From: Lu Baolu <baolu.lu@linux.intel.com>
To: Joerg Roedel <joro@8bytes.org>
Cc: Kyung Min Park <kyung.min.park@intel.com>,
iommu@lists.linux-foundation.org,
Chuck Lever <chuck.lever@oracle.com>,
Bjorn Helgaas <bhelgaas@google.com>,
Robin Murphy <robin.murphy@arm.com>
Subject: [PATCH 4/7] iommu/vt-d: Add iotlb_sync_map callback
Date: Thu, 4 Feb 2021 09:43:58 +0800 [thread overview]
Message-ID: <20210204014401.2846425-5-baolu.lu@linux.intel.com> (raw)
In-Reply-To: <20210204014401.2846425-1-baolu.lu@linux.intel.com>
Some Intel VT-d hardware implementations don't support memory coherency
for page table walk (presented by the Page-Walk-coherency bit in the
ecap register), so that software must flush the corresponding CPU cache
lines explicitly after each page table entry update.
The iommu_map_sg() code iterates through the given scatter-gather list
and invokes iommu_map() for each element in the scatter-gather list,
which calls into the vendor IOMMU driver through iommu_ops callback. As
the result, a single sg mapping may lead to multiple cache line flushes,
which leads to the degradation of I/O performance after the commit
<c588072bba6b5> ("iommu/vt-d: Convert intel iommu driver to the iommu
ops").
Fix this by adding iotlb_sync_map callback and centralizing the clflush
operations after all sg mappings.
Fixes: c588072bba6b5 ("iommu/vt-d: Convert intel iommu driver to the iommu ops")

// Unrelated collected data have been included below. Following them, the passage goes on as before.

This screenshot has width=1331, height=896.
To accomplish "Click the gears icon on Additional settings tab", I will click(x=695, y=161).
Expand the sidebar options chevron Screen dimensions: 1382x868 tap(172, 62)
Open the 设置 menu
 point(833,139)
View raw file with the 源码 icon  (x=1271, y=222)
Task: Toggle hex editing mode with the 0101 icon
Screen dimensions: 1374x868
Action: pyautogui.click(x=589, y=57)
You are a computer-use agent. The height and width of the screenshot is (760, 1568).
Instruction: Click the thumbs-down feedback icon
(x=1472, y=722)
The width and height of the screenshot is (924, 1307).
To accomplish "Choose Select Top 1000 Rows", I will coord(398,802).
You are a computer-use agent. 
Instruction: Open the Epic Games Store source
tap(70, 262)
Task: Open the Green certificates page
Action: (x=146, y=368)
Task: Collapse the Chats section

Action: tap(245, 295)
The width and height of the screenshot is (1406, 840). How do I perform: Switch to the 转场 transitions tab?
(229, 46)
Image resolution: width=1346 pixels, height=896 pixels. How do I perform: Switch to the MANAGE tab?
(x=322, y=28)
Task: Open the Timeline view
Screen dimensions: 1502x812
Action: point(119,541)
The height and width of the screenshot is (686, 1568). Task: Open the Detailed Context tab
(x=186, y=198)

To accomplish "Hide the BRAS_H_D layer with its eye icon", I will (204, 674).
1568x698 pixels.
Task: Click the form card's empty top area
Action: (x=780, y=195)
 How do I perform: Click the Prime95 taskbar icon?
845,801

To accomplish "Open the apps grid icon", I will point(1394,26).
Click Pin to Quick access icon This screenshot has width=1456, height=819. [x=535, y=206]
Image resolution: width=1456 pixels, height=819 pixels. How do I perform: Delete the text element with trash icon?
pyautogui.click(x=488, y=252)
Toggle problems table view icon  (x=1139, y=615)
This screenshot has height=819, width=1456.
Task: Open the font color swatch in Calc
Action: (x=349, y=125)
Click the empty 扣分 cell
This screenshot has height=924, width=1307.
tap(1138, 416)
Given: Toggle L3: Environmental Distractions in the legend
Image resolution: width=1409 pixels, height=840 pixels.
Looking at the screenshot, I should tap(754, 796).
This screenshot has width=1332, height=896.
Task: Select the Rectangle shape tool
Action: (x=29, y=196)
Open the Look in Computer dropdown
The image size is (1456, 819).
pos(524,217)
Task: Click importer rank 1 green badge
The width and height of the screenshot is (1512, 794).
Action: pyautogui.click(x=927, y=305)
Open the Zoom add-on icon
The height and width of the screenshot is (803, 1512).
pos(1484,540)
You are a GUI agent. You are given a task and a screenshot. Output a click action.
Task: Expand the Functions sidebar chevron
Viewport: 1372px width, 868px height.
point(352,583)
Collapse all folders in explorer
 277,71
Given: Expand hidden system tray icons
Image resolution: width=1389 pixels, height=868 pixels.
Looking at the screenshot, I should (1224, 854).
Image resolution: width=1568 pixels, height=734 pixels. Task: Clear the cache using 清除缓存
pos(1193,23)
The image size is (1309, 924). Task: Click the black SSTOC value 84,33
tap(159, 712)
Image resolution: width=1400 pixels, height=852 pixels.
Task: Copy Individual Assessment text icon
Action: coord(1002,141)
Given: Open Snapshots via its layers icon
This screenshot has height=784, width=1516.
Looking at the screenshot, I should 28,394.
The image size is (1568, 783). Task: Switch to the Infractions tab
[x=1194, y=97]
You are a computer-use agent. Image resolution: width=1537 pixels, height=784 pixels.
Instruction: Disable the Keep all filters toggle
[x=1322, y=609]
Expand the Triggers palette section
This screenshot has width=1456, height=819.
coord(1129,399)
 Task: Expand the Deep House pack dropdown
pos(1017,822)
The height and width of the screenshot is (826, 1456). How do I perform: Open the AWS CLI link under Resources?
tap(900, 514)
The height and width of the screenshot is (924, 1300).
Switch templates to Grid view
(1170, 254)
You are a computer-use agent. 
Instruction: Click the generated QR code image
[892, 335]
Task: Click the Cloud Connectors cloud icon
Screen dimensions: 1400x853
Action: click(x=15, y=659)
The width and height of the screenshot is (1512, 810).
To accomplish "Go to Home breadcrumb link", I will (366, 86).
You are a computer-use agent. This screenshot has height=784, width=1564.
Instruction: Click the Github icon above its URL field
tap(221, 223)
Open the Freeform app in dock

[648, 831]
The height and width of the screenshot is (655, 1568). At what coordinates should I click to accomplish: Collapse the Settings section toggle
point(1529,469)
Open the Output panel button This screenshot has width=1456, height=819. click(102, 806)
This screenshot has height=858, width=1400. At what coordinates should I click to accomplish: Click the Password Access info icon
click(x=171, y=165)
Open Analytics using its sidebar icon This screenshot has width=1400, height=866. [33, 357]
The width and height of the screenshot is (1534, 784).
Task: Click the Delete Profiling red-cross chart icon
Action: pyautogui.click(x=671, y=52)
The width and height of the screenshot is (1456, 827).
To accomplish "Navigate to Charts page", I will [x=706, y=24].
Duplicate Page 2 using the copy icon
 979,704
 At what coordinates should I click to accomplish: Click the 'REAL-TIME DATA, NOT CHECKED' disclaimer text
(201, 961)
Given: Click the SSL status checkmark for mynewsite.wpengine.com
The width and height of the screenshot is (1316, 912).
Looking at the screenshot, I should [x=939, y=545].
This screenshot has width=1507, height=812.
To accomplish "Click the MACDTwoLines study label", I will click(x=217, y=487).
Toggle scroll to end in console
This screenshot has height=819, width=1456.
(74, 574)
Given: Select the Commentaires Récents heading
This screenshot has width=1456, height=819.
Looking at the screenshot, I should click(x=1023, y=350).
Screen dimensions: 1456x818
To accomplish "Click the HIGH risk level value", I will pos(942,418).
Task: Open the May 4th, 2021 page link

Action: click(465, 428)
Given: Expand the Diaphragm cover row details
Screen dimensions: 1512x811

Reported-by: Chuck Lever <chuck.lever@oracle.com>
Link: https://lore.kernel.org/linux-iommu/D81314ED-5673-44A6-B597-090E3CB83EB0@oracle.com/
Signed-off-by: Lu Baolu <baolu.lu@linux.intel.com>
Cc: Robin Murphy <robin.murphy@arm.com>
[ cel: removed @first_pte, which is no longer used ]
Signed-off-by: Chuck Lever <chuck.lever@oracle.com>
Link: https://lore.kernel.org/linux-iommu/161177763962.1311.15577661784296014186.stgit@manet.1015granger.net
---
drivers/iommu/intel/iommu.c | 90 ++++++++++++++++++++++++-------------
1 file changed, 60 insertions(+), 30 deletions(-)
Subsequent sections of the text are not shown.